Aglomerados densos de residências e outros edifícios em grande parte de Lagash sugerem que dezenas de milhares de pessoas viveram lá durante seu apogeu, diz Hammer. Naquela época, a cidade cobria cerca de 4 a 6 quilômetros quadrados, quase a área de Chicago.

Não está claro se as cidades do norte da Mesopotâmia de cerca de 6.000 anos atrás, que não estavam localizadas em pântanos, continham setores urbanos separados . Mas Lagash e outras cidades do sul da Mesopotâmia provavelmente exploraram o transporte aquático e o comércio entre assentamentos próximos, permitindo um crescimento sem precedentes, diz o arqueólogo Guillermo Algaze, da Universidade da Califórnia, em San Diego.
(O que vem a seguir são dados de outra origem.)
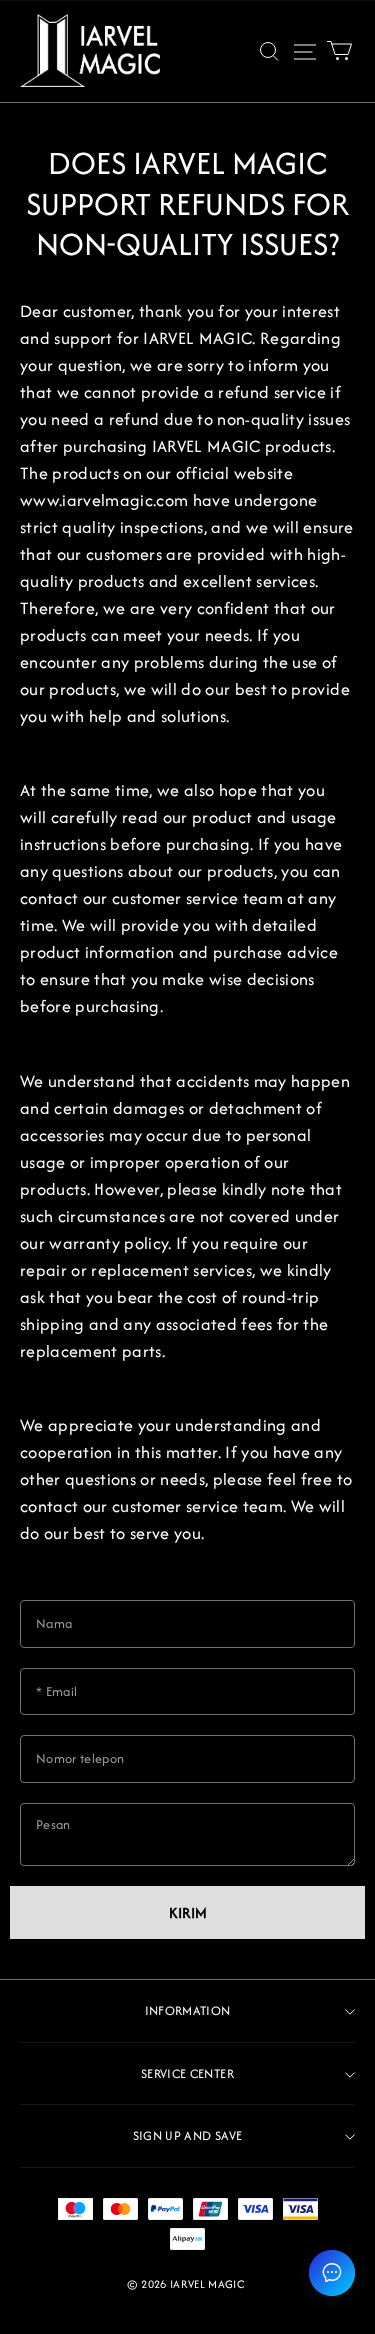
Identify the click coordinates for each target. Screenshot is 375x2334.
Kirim (188, 1912)
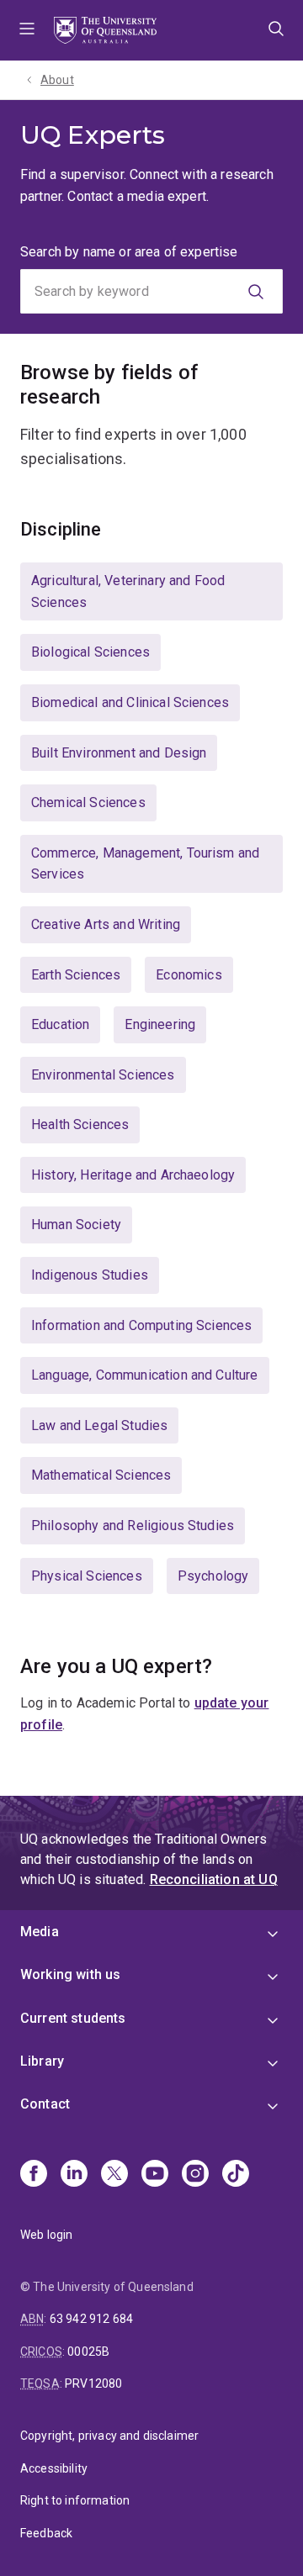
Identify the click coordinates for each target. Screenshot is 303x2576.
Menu (27, 30)
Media (39, 1932)
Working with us (70, 1974)
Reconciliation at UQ (214, 1879)
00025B (88, 2351)
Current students (73, 2018)
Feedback (46, 2533)
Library (42, 2061)
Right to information (75, 2500)
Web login (46, 2234)
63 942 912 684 (91, 2318)
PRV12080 (93, 2383)
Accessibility (54, 2468)
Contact (45, 2104)
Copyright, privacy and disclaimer (109, 2435)
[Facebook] (33, 2175)
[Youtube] (154, 2175)
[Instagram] (195, 2175)
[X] (114, 2175)
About (57, 80)
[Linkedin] (74, 2175)
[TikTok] (235, 2175)
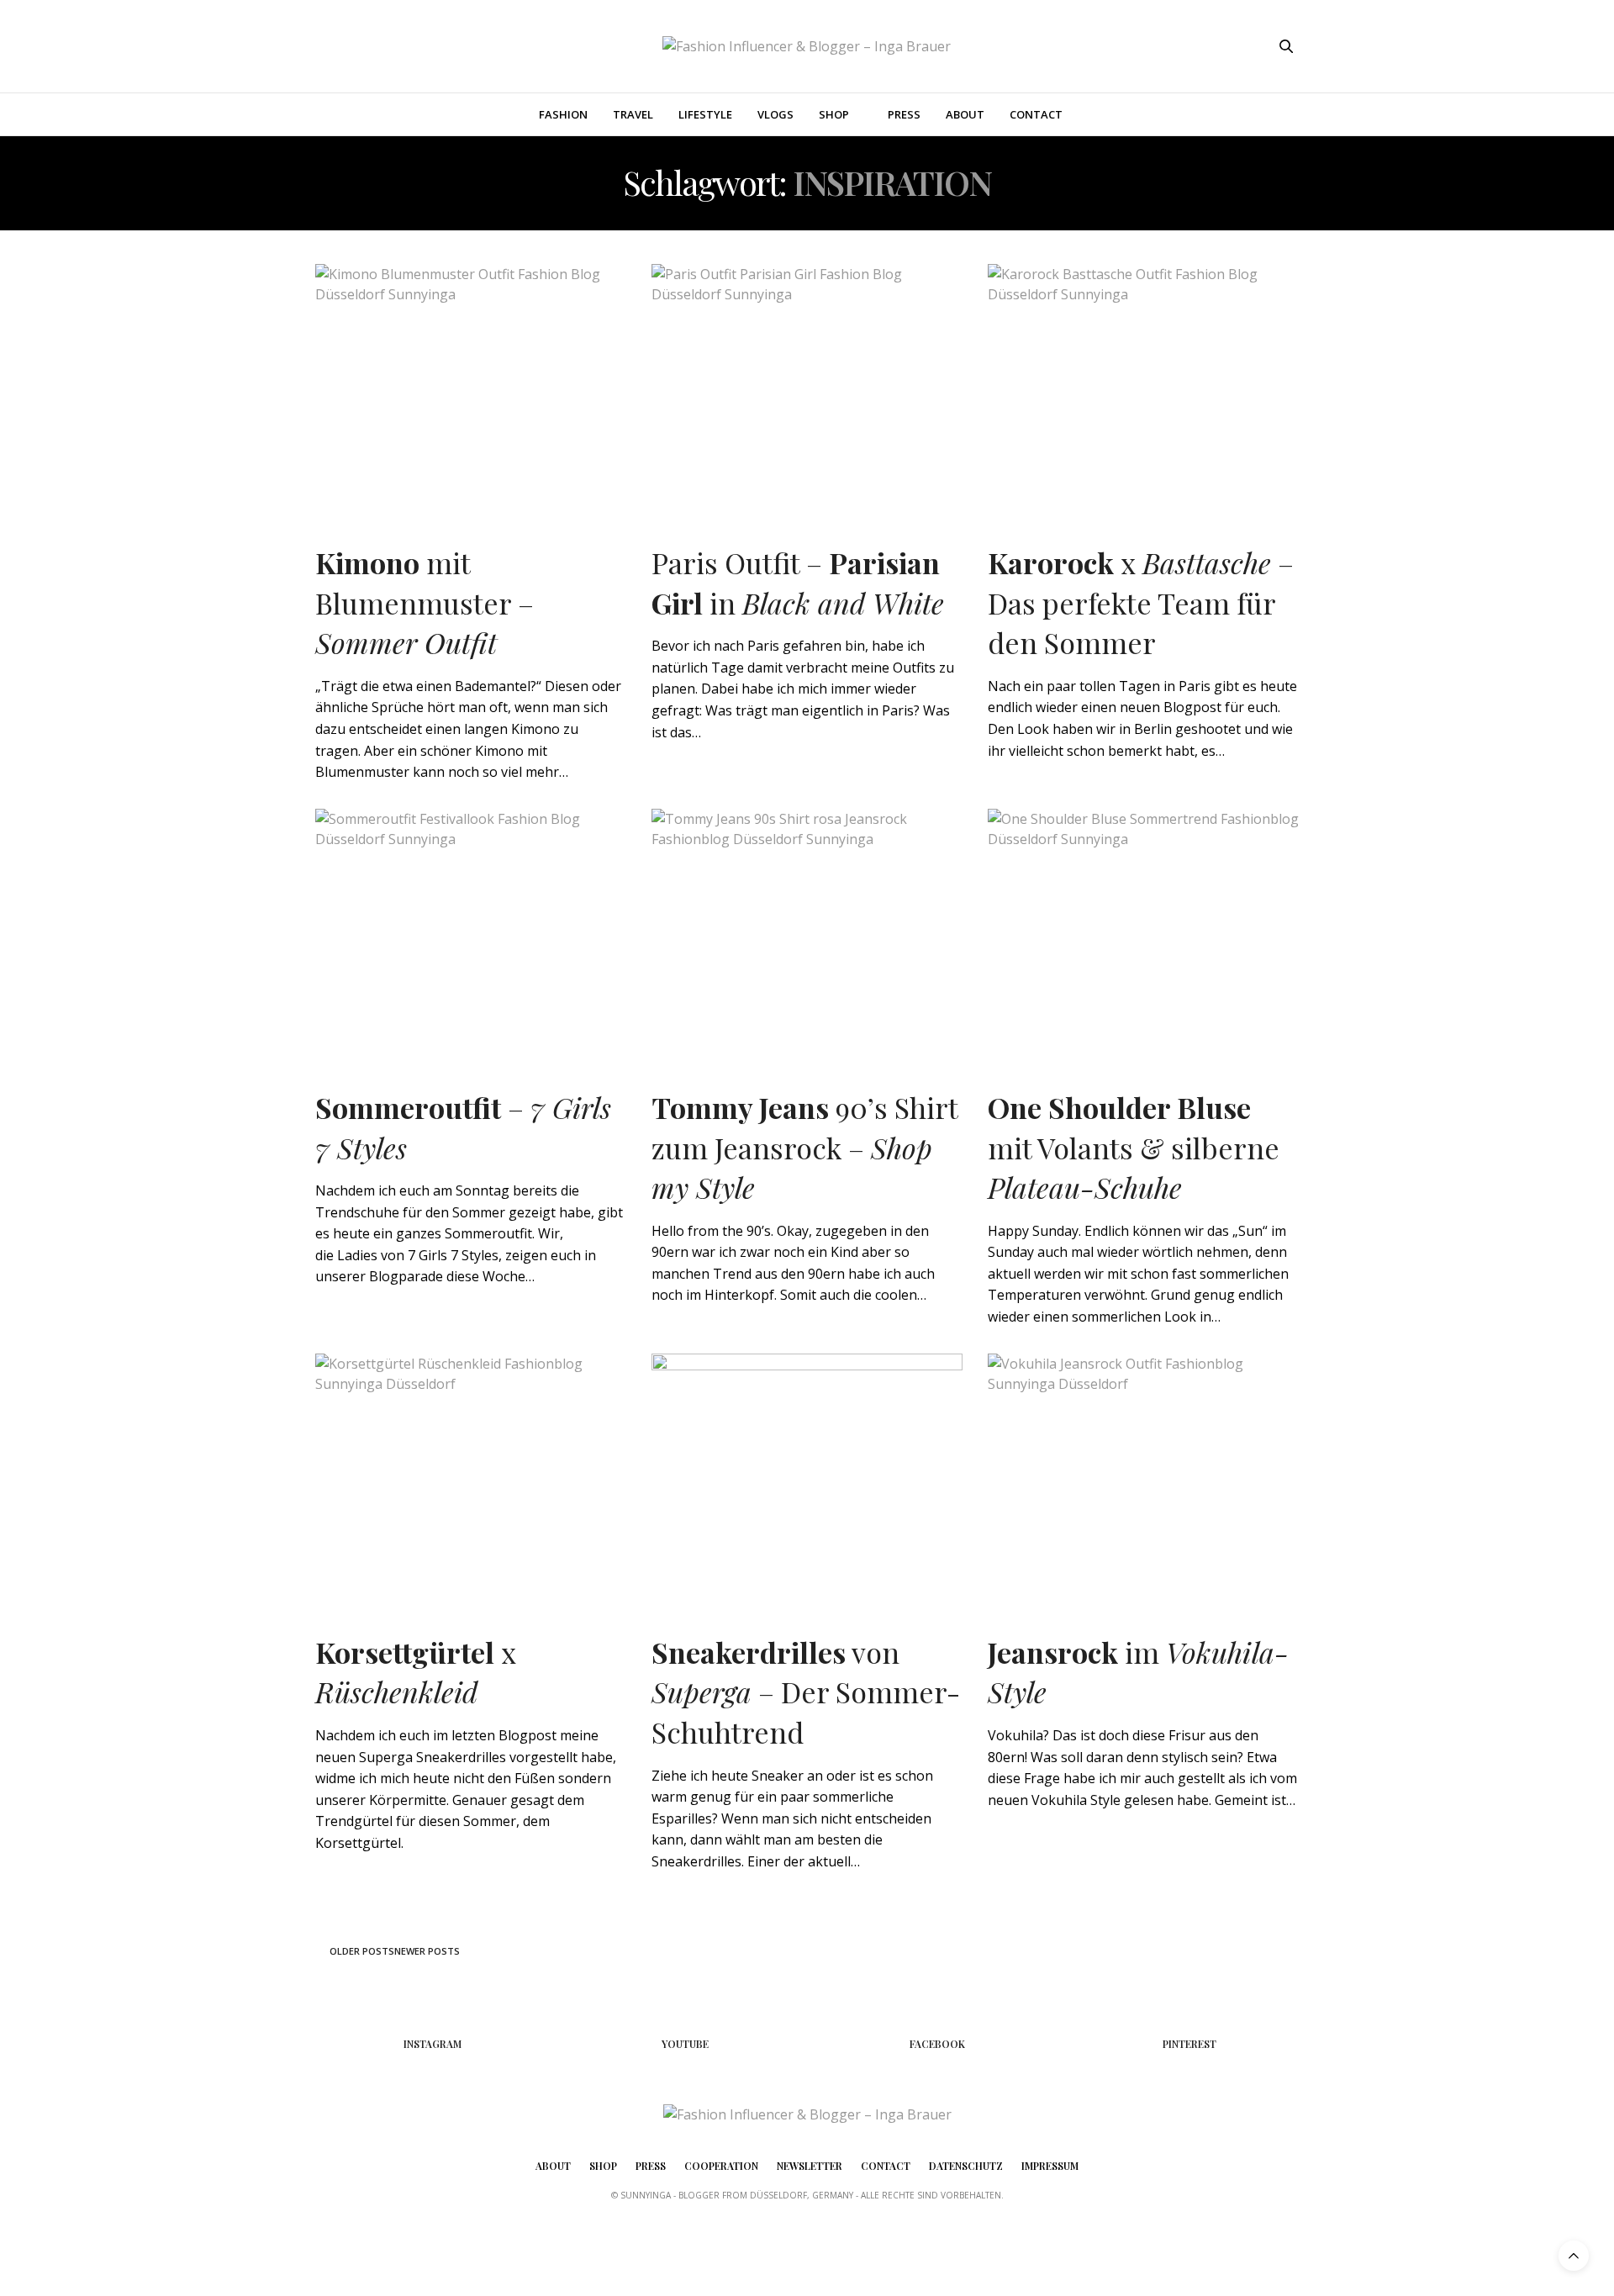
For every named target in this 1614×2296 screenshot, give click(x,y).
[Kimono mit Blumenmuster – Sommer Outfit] (470, 386)
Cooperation (721, 2165)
Lagash se destaca como uma cidade do início da Mesopotâmia no sul da Mesopotâmia congelada no tempo, diz Hammer. As cidades próximas continuaram sendo habitadas por mil anos ou mais após o abandono de Lagash, quando a região se tornou menos aguada e setores de cidades mais duradouras se expandiram e se fundiram. Em Lagash, “temos uma rara oportunidade de ver como eram outras cidades antigas da região antes”, diz Hammer.